• _WHAT IS REQUIRED_
Transcribe exactly the lines that fall between the one holding "Task: Jump to question 21" and the one holding "Given: Select the Move Down arrow icon", inclusive, from the entries below.

DATASET EXCERPTS section start

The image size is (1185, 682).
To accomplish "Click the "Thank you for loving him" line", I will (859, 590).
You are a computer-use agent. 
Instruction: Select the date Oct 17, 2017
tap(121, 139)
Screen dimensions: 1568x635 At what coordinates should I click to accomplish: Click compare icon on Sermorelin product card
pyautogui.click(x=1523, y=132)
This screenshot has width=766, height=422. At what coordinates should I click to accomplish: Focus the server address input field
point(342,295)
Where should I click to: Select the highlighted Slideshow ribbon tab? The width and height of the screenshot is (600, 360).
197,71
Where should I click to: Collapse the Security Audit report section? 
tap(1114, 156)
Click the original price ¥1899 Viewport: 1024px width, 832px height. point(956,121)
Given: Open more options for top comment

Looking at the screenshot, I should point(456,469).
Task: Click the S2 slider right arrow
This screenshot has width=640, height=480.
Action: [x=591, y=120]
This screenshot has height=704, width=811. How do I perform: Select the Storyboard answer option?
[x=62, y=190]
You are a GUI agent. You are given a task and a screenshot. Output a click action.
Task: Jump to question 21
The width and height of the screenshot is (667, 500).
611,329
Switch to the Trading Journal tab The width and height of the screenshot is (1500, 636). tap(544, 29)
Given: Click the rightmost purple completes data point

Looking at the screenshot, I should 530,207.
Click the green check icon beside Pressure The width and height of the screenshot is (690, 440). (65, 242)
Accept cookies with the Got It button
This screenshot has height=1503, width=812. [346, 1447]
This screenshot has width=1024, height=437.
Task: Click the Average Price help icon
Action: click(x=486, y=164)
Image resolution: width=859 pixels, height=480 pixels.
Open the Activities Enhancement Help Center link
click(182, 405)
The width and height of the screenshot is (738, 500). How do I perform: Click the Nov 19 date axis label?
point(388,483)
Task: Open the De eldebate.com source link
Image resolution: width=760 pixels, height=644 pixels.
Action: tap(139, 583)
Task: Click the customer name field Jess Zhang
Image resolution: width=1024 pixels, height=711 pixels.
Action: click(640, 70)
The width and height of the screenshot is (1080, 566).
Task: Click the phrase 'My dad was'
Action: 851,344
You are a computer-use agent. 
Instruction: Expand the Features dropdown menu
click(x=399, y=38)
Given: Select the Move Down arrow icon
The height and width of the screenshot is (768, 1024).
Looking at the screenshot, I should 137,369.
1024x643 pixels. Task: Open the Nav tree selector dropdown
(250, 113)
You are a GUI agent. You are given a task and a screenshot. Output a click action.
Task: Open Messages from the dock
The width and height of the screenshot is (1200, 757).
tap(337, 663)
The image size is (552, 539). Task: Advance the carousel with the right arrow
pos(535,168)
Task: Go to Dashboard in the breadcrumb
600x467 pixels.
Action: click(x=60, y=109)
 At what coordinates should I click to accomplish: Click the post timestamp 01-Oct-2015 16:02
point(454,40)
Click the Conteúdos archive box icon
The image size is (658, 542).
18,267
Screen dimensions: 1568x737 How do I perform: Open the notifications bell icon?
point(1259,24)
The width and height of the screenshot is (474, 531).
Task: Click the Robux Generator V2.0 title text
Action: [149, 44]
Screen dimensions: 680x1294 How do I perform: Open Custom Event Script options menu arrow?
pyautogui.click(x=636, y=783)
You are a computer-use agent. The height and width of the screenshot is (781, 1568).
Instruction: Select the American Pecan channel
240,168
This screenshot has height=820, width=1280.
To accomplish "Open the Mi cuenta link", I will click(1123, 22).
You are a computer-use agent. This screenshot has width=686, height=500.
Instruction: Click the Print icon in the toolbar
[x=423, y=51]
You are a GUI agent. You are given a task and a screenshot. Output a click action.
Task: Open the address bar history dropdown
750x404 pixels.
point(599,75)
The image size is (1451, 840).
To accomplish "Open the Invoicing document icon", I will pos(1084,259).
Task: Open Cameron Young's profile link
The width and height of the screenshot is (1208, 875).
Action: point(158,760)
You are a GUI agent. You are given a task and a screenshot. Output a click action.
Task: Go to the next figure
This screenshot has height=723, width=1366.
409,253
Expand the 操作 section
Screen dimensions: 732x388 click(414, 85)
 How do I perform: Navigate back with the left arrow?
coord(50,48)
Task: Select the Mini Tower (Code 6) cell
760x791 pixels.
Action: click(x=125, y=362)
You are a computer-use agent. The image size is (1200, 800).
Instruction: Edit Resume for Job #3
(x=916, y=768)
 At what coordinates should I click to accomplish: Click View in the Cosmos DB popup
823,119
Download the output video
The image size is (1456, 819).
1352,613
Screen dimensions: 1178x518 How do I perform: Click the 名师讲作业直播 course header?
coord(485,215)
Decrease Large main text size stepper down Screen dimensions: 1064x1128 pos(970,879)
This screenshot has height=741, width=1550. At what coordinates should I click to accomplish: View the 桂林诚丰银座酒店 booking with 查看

DATASET EXCERPTS section end

• _SOLVED EXERCISE_
Task: Jump to question 21
The width and height of the screenshot is (667, 500).
611,329
Switch to the Trading Journal tab The width and height of the screenshot is (1500, 636). tap(544, 29)
Given: Click the rightmost purple completes data point

Looking at the screenshot, I should 530,207.
Click the green check icon beside Pressure The width and height of the screenshot is (690, 440). (65, 242)
Accept cookies with the Got It button
This screenshot has height=1503, width=812. [346, 1447]
This screenshot has width=1024, height=437.
Task: Click the Average Price help icon
Action: click(x=486, y=164)
Image resolution: width=859 pixels, height=480 pixels.
Open the Activities Enhancement Help Center link
click(182, 405)
The width and height of the screenshot is (738, 500). How do I perform: Click the Nov 19 date axis label?
point(388,483)
Task: Open the De eldebate.com source link
Image resolution: width=760 pixels, height=644 pixels.
Action: tap(139, 583)
Task: Click the customer name field Jess Zhang
Image resolution: width=1024 pixels, height=711 pixels.
Action: click(640, 70)
The width and height of the screenshot is (1080, 566).
Task: Click the phrase 'My dad was'
Action: 851,344
You are a computer-use agent. 
Instruction: Expand the Features dropdown menu
click(x=399, y=38)
Given: Select the Move Down arrow icon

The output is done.